Nine months ago bloody nationalist riots in the Congo (TIME, Jan. 19) shocked all Belgium into realizing that the death knell was tolling for Belgian colonialism, too. Last week from Brussels, Belgian Minister of the Congo Auguste de Schrijver (rhymes with driver) broadcast the most conciliatory message yet to the freedom-hungry Congolese. But the words he used, though unthinkable a year ago, already seemed to come too late.

For the first time, Schrijver openly offered the vast (900,000 sq. mi.) colony a definite timetable for achieving its freedom. By next fall, he said, the Congo will have its own Parliament. Within four years after that, it can decide whether to break with Belgium entirely or adopt a modified independence that would leave control of currency, defense and foreign policy to Brussels. Whatever the ultimate decision, added Schrijver sternly, “I wish to stress that responsibility for democratic government will really be in the hands of the Congolese people.”

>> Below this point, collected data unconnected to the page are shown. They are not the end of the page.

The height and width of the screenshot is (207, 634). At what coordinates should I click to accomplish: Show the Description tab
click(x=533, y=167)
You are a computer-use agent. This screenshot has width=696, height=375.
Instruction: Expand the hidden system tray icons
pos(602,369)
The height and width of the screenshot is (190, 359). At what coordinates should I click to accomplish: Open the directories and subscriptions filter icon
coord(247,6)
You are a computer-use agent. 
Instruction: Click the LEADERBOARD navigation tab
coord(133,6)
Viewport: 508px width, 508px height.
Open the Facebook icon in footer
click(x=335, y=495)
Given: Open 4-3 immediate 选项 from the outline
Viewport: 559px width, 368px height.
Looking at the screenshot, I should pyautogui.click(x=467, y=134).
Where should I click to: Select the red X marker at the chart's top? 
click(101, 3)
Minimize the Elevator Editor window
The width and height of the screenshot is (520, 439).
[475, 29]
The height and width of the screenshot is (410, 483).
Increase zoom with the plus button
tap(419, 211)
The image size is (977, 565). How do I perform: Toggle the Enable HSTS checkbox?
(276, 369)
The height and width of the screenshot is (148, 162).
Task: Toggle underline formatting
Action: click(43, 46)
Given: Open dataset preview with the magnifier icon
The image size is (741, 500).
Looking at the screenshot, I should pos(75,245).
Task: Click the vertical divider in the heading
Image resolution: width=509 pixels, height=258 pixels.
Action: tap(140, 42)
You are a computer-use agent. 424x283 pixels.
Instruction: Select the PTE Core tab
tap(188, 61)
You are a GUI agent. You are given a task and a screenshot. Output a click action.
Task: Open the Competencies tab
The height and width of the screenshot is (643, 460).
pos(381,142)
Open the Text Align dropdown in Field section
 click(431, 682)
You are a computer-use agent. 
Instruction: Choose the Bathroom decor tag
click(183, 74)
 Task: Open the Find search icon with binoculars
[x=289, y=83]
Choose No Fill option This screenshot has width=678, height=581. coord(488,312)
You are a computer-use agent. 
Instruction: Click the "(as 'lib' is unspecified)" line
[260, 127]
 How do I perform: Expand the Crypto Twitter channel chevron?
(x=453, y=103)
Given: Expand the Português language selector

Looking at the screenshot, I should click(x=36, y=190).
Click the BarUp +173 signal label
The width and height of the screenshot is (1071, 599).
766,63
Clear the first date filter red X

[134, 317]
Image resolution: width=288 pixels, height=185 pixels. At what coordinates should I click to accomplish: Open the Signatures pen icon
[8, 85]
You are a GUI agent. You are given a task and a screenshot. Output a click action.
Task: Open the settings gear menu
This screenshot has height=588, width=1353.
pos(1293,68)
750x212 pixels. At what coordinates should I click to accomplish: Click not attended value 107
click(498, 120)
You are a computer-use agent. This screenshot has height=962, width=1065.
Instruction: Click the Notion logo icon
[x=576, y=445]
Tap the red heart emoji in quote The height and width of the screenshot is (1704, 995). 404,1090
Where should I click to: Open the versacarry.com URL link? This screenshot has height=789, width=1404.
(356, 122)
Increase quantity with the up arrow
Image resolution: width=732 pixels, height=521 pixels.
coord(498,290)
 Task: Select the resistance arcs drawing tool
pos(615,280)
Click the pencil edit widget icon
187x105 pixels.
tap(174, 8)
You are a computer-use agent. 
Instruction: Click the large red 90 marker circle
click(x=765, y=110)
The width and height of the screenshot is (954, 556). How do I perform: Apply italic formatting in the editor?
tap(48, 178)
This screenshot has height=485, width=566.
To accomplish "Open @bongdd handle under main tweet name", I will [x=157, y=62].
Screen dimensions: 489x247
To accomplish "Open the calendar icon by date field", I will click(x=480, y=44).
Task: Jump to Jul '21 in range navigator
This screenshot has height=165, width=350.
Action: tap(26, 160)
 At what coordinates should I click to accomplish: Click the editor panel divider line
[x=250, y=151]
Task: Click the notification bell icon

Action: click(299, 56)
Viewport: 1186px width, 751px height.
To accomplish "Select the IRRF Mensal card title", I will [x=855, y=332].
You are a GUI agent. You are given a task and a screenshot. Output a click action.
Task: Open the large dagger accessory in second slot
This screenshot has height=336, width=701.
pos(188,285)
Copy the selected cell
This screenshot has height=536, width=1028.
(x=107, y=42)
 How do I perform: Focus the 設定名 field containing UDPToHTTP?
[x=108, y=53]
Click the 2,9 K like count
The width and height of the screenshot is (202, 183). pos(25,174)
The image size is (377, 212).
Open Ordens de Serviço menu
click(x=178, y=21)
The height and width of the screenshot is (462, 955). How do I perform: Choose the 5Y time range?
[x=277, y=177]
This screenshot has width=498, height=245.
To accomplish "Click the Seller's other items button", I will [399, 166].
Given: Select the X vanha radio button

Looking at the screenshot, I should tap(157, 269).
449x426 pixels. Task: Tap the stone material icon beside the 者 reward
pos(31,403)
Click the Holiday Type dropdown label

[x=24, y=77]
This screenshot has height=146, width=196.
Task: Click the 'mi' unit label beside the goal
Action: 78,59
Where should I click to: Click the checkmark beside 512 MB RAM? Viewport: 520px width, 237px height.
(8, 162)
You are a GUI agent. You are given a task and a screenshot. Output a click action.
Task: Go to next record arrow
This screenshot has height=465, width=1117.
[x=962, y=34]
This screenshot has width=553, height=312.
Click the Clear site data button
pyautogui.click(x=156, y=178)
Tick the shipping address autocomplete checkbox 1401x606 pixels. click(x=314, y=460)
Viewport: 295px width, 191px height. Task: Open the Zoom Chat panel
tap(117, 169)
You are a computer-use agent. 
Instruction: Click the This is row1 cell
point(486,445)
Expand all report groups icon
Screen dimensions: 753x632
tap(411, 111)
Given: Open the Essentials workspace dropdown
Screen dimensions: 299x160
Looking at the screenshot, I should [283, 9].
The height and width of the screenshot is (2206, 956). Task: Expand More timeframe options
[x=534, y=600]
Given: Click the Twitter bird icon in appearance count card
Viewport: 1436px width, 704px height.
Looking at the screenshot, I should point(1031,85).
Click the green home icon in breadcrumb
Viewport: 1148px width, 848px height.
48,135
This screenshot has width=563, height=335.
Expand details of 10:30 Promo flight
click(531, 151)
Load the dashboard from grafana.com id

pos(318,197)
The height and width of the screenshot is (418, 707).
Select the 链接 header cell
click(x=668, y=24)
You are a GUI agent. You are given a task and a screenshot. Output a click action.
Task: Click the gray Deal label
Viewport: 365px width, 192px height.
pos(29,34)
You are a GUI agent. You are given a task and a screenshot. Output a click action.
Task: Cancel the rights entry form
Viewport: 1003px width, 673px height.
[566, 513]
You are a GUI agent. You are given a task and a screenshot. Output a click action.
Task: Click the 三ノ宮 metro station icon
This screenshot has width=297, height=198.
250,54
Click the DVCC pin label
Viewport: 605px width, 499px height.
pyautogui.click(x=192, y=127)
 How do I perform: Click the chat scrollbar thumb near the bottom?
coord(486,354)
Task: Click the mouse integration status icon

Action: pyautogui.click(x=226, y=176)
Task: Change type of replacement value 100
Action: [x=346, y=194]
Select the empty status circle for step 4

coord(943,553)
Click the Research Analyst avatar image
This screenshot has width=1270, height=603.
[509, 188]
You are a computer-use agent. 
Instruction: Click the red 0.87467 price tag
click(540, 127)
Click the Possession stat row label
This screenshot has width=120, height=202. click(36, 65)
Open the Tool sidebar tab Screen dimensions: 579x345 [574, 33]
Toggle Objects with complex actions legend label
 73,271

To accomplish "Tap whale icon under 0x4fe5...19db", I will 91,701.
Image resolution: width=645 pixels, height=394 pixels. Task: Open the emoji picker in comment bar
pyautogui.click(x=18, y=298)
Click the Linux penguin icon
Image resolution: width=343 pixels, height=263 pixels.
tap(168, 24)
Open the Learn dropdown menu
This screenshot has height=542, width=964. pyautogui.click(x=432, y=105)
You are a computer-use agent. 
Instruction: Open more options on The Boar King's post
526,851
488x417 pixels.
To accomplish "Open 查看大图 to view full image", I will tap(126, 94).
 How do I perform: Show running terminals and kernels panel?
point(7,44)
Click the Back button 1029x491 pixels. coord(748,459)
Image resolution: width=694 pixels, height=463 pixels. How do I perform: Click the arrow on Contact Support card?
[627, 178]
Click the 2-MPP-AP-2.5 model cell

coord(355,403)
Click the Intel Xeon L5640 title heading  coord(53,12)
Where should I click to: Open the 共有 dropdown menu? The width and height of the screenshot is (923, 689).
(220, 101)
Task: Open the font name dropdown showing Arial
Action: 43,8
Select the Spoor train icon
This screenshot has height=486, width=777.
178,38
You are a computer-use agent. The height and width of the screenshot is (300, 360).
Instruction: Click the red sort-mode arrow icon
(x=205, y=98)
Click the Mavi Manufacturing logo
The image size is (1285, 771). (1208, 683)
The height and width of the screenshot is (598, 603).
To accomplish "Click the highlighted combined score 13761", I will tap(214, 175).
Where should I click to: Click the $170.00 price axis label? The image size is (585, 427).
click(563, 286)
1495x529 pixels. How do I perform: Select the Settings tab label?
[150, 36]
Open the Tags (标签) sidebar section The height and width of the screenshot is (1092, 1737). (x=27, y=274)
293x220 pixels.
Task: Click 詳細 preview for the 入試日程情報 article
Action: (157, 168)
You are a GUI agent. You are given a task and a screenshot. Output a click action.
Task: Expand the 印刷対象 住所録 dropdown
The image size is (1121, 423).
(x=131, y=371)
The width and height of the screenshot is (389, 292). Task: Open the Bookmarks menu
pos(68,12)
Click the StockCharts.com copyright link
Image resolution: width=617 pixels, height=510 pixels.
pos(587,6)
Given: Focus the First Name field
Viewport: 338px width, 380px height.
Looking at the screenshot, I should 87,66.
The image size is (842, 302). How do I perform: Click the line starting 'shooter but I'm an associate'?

Sermon of Hate. But even as Schrijver spoke, the Congolese were tragically showing how little sense of political responsibility they have. Once again the colony’s leading political party, Abako, was up to its old tricks of playing upon the superstitions of the ignorant. In the port of Matadi, 160 miles southwest of Léopoldville, 400 Congolese were suddenly overcome by hysteria after listening to a sermon by one of the many “apostles” of Kibangu, a “black savior” who died in 1951 but is expected by his followers to return one day and drive out the white man. The result was a pitched battle with black Congolese police, which left six Africans dead. But of all the troubles that beset the Congo last week, none so clearly foreshadowed the future as the massacre at Luluabourg, 500 miles east of Léopoldville.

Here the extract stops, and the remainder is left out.